Goal of the exercise – Within the listing below, how many lines hold the string "scrollbar"? Only the number is wanted.

Data section –

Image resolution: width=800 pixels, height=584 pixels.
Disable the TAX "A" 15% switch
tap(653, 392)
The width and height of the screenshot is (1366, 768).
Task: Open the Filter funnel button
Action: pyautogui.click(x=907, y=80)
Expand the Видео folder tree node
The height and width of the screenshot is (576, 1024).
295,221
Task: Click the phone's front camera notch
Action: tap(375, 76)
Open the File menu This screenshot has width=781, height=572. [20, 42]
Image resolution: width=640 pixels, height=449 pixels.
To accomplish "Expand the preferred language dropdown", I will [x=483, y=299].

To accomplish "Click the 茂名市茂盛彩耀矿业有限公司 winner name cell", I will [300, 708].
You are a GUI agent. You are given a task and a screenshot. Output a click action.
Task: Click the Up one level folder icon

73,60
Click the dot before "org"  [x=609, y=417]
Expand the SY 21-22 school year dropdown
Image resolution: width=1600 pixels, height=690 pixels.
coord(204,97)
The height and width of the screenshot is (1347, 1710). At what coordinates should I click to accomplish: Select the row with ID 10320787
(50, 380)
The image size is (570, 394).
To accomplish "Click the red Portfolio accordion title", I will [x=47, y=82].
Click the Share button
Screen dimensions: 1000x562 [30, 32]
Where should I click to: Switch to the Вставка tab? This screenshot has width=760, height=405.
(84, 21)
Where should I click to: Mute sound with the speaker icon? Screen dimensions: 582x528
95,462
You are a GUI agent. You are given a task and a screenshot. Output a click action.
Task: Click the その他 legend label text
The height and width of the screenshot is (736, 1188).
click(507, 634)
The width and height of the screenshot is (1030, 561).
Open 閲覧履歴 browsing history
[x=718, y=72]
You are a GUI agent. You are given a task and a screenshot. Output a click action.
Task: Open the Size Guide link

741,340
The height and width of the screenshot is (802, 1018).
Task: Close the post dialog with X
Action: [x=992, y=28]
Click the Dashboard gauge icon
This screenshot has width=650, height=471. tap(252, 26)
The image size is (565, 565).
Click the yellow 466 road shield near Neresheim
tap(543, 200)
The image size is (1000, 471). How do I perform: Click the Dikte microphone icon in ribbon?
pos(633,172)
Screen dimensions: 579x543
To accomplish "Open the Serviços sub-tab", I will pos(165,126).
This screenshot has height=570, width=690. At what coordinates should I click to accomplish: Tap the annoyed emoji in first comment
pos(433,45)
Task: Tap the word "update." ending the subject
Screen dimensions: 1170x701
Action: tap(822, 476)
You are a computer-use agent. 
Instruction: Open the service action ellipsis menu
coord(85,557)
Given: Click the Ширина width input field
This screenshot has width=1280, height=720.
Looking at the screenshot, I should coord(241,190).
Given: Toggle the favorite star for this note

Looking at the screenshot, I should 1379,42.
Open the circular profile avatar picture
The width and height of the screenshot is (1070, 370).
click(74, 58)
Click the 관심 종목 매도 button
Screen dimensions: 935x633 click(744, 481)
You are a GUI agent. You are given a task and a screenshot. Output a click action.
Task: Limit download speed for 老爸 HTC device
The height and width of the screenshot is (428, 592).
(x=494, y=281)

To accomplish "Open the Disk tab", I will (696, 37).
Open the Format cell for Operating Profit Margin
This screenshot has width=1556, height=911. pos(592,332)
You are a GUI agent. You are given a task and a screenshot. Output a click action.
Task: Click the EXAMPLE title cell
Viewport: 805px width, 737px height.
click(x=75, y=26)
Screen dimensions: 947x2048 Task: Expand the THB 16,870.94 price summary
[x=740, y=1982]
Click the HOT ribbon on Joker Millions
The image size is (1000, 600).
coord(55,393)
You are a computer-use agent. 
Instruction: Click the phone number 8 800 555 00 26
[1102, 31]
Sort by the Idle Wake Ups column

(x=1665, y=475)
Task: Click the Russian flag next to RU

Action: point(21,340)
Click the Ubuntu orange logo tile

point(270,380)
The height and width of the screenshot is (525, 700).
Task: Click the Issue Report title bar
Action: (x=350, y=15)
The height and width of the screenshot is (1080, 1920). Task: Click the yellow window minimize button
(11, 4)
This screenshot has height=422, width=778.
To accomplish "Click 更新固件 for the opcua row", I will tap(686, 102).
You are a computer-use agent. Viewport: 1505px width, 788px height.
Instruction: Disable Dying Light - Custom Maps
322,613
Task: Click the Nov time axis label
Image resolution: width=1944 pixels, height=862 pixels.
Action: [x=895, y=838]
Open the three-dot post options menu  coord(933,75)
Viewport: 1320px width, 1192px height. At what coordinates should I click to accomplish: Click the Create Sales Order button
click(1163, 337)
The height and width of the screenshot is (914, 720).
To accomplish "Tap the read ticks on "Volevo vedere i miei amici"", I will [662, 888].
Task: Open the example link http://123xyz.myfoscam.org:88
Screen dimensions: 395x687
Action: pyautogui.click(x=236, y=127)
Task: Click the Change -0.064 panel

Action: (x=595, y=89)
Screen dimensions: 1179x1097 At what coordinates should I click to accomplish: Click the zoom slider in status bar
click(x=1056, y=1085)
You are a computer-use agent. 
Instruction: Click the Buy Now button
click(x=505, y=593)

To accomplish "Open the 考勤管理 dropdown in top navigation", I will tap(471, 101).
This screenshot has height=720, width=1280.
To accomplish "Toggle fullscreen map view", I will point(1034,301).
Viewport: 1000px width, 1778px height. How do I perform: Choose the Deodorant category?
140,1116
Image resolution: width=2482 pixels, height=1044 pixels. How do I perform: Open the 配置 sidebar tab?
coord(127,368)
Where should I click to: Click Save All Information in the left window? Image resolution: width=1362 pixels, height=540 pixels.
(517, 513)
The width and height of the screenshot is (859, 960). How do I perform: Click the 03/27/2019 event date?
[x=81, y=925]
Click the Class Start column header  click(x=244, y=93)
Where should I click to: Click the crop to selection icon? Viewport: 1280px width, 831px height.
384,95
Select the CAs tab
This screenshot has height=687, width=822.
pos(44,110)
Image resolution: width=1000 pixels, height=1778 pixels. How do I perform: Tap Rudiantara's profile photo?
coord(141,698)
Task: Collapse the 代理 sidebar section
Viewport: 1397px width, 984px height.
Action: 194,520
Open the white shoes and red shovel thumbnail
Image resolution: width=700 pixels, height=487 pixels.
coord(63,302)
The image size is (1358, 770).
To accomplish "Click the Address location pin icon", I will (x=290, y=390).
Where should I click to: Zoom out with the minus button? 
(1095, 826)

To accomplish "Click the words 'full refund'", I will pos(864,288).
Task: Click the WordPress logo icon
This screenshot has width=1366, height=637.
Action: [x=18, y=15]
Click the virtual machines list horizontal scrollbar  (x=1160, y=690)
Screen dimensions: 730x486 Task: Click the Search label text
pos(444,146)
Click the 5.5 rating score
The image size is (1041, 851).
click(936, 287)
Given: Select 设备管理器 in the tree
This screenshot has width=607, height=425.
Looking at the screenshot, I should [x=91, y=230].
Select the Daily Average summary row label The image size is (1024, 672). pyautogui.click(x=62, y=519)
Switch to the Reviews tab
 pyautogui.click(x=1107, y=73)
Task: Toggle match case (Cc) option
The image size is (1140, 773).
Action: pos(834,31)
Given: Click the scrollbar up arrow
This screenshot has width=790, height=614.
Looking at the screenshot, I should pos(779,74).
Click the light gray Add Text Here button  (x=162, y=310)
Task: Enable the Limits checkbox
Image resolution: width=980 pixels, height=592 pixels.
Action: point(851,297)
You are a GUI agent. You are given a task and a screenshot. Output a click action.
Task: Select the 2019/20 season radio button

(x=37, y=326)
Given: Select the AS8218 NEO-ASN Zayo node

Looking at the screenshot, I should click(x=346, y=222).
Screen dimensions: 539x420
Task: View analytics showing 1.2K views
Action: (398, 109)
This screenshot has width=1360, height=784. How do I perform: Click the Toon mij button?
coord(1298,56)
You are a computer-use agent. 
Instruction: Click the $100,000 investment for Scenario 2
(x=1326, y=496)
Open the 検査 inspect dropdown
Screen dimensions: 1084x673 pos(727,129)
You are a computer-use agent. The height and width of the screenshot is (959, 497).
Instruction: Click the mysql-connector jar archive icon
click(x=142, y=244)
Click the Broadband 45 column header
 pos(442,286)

Response box – 2